Published by the American Society of Agricultural and Biological Engineers, St. Joseph, Michigan

Citation:  2018 ASABE Annual International Meeting  1801590.(doi:10.13031/aim.201801590)
Authors:   J. Alex Thomasson, Craig P. Baillie, Diogenes L. Antille, Cheryl L. McCarthy, Craig R. Lobsey
Keywords:   Cloud-based farm management platforms, In-field communication, Leader-follower technologies, Multi-robot systems, Sensor fusion, Telematics.

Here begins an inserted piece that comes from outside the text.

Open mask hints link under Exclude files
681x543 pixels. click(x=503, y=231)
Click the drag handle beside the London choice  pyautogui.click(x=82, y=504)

Abstract. Farming has recently experienced increasing automation, and further development is likely to include systems of multiple robots. Such systems will require development in machine-to-machine communication, telematics and infield communication, and data infrastructure for more sophisticated autonomy and decision support. Machine-to-machine communication technologies involve direct radio links between vehicles and are used to improve logistics and efficiency of multiple vehicle operation. Additionally, this type of communication enables the sharing of coverage maps and guidance lines to coordinate operations such as seeding, nutrient application and spraying, and grain unloading during harvest. Within machine-to-machine communication there are two major groupings: leader-follower technologies, and multi-robot systems. Within the multi-robot systems grouping are three sub-groupings: multi-robot interaction, multi-robot guidance, and control architecture. A number of telematics and infield communication solutions have been developed by tractor manufacturers, but it is unclear how open these communication platforms are and how well multiple systems are able to interact. Recent emergence of cloud-based farm management platforms (e.g., OnFarm®), which aim to integrate data from multiple sensors, vehicles, weather, and other sources across multiple manufacturers, and also to include decision support systems, could provide a more versatile data infrastructure in the future. This paper reviews and discusses the current state of communication systems, including patents, and the required improvements for universal commercial viability.